Fig. 152.—Plan of the house of the Tragic Poet.
[View larger image]

The house received its name at the time of excavation, in consequence of a curious misinterpretation of a painting—now in the Naples Museum—which was found in the tablinum. The subject is the delivery to Admetus of the oracle which declared that he must die unless some one should voluntarily meet death in his place. On one side sits Admetus, with his devoted queen Alcestis; opposite them is the messenger who is reading the oracle from a roll of papyrus. The excavators thought that the scene represented a poet reciting his verses; and since they found, in the floor of the tablinum, a mosaic picture in which an actor is seen making preparations for the stage, they concluded that the figure with the papyrus in the wall painting must be a tragic poet.

Fig. 153.—View of the house of the Tragic Poet, looking from the middle of the atrium through the tablinum toward the shrine at the end of the peristyle.
At the right, the andron. In the foreground, a cistern curb, at the rear of the impluvium.

The plan ([Fig. 152]) presents slight irregularities; yet in essential points the arrangement of rooms does not differ materially from that which we have found in the houses of the pre-Roman time. As our section ([Fig. 154]) shows, all the parts of the house are comparatively low; the ceiling of the atrium and of the large dining room at the rear (15) were only a few feet higher than the colonnade of the peristyle. The entrances of the ala—here there is but one—and of the tablinum are not adorned with pilasters; plain wooden casings were used instead. The second story rooms are not an afterthought but a part of the architect's design; the stairways (4) leading to them are symmetrically placed at the sides of the atrium. There was no upper floor, however, over the fauces, the atrium, or the tablinum. To a modern visitor this dwelling would have seemed more homelike and comfortable than the monumental houses of the earlier time.

The large shops (2) are both connected with the house by doors opening into the fauces (1). They were doubtless the proprietor's place of business. In one of them gold ornaments were found, but we should scarcely be warranted in assuming from this fact that the master of the house was a goldsmith.
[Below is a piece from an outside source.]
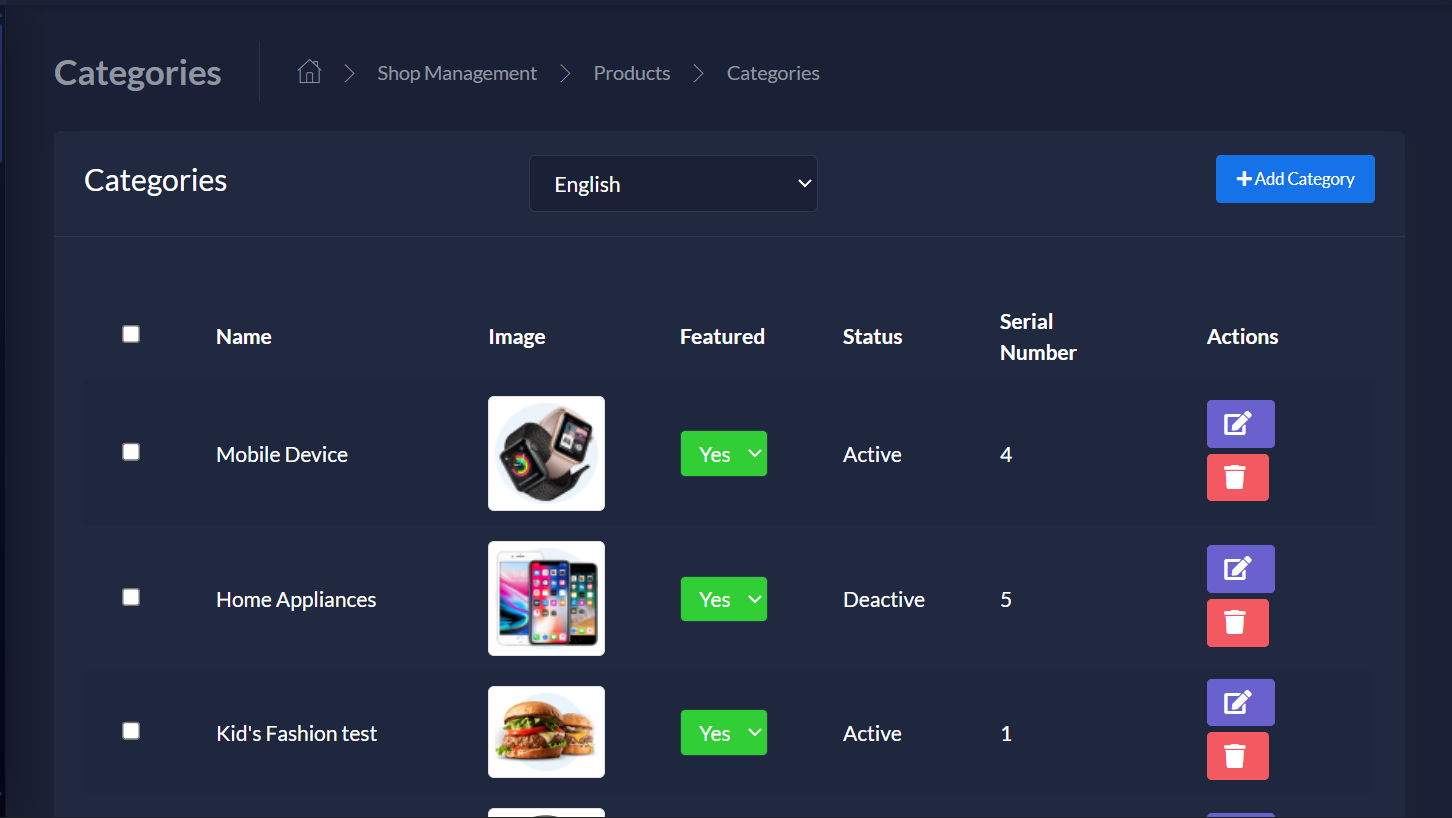Click the trash icon beside Home Appliances
The width and height of the screenshot is (1452, 818).
pyautogui.click(x=1238, y=622)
In the floor of the fauces, immediately behind the double front door, is a dog, attached to a chain, outlined in black and white mosaic, with the inscription, cave canem, 'Beware of the dog!' The picture was for many years in the Naples Museum. The black and white mosaic is well preserved in the atrium, the tablinum ([Fig. 153]), and the dining room opening on the peristyle, as well as in the fauces.

The purpose of the various rooms is in most cases easy to determine. The first at the left of the atrium (5) was the room of the porter, atriensis. The three rooms marked 6 were sleeping rooms, as were also 12 and 14 opening on the peristyle; 6' was a storeroom, 13 the kitchen. There was a colonnade on three sides of the peristyle; against the wall at the rear stands the shrine of the household gods (seen in [Fig. 153]) in which was found a marble statuette of a satyr carrying fruits in the fold of a skin hanging in front of him.